Notably, in another such case Matrimony.com Limited and Consumer Unity & Trust Society (CUTS) v Google, The DG noted that the market shares of Google and its competitors show that none of Google’s competitors has so far been able to match Google’s market strength either in general-purpose online web search services or online search advertising services in India. The Competition Commission of India acknowledged the fact that Google has revolutionised the manner in which users access information on the Internet and agrees with the DG that the market strength has been acquired by Google over a period of time. The structure of the market was both accepted to be both indicative of and conducive to Google’s dominance. In view of this, the Commission held that Google is dominant in both the relevant markets i.e. market for online general web search services and market for online search advertising services in India. Interestingly enough, CCI in this case as well relied on the market share of Google in the established of Google’s dominance in the market.

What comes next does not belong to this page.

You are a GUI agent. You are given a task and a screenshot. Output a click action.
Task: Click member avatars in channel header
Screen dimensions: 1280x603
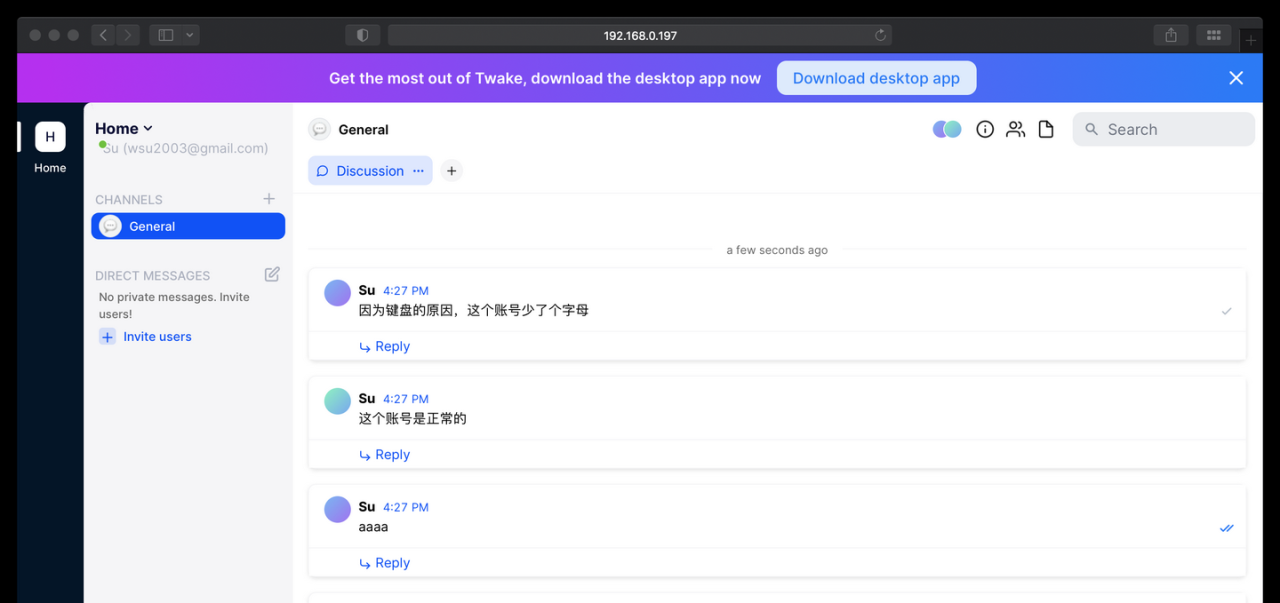(946, 129)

The burgeoning concern after the CCI passed judgement in OYO’s case is that determination of dominance in the relevant market lost significance rendering Section 19 of The Competition Act, 2013 to be unserviceable. CCI has shown its vulnerability in deciding similar cases on like footings in an unrecognised and unsubstantiated manner. The Time is ripe for Indian Competition Watchdog to proactively fashion a strong mechanism that will enable the Commission to tackle all kinds of anti-competitive disputes so as to create a healthy competition in the Indian markets.
[Vishal Rajvansh, a 3rd-year student at the National University of Study and Research in Law, Ranchi is the Founder-Editor of this blog (TCCLR)].